Tag Archives: Ian Botham

Headingley and the Ashes or How 9 into 7 Won’t Go

This week the Yorkshire Chairman, Colin Graves, announced that the Club would not be bidding to host an Ashes Test in 2013 – this the ground on which Bradman scored 334 in 1930, Botham made 149* and Willis took 8 – 43 in 1981 and on which Waugh spanked 157* in 1993.

But in the market there is no room for sentiment or a place for history.

Yorkshire lost £1.8 last year, £1 million of that on the Australia/Pakistan Test which betrayed a lack of understanding of and deep disconnect with the Asian communities around them.

A projected loss this year of £300k is described as not a ‘massive loss’ but even this has meant seven redundancies and the post of Chief Executive left vacant.  A profit in 2012 is dependent on selling out for the first three days of the Test match.

“I’m not going to put the club at risk again bidding for an Ashes Test match,” says Graves, who knows that with nine clubs chasing seven Tests the arithmetic is against them.

Nor will their be an overseas player wearing the traditional Oxford and Cambridge Blue Black and Gold of the White Rose county, deciding instead to secure the all-season availability of Huddersfield born Ryan Sidebottom .
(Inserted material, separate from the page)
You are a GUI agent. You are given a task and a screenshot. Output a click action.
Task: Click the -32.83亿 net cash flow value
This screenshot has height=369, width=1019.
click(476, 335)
A new member of the ECB Board, Graves is urging the governing body to ask the big, searching questions about how to sustain cricket.

But for now one thing is certain, there will be no Ashes Test at Headingley for the foreseeable future.

Graves says that Yorkshire has protected its playing staff, but over the Pennines, the Lancashire website reveals  that  there may only be 17 contracted players on the books, provoking fears of relegation, but what an opportunity for young talent.

Again, there are as yet no overseas players unless you count Moore who was born in Jo’Burg and came to this country with his parents when 18.

So, in the Age of Austerity cricket is changing for good or ill -fewer full time professionals and fewer overseas players.  This could be a boon for the national side of the mid to late ‘Teens.  And of course it is the national team (and the grass roots of course) that keeps the whole edifice afloat.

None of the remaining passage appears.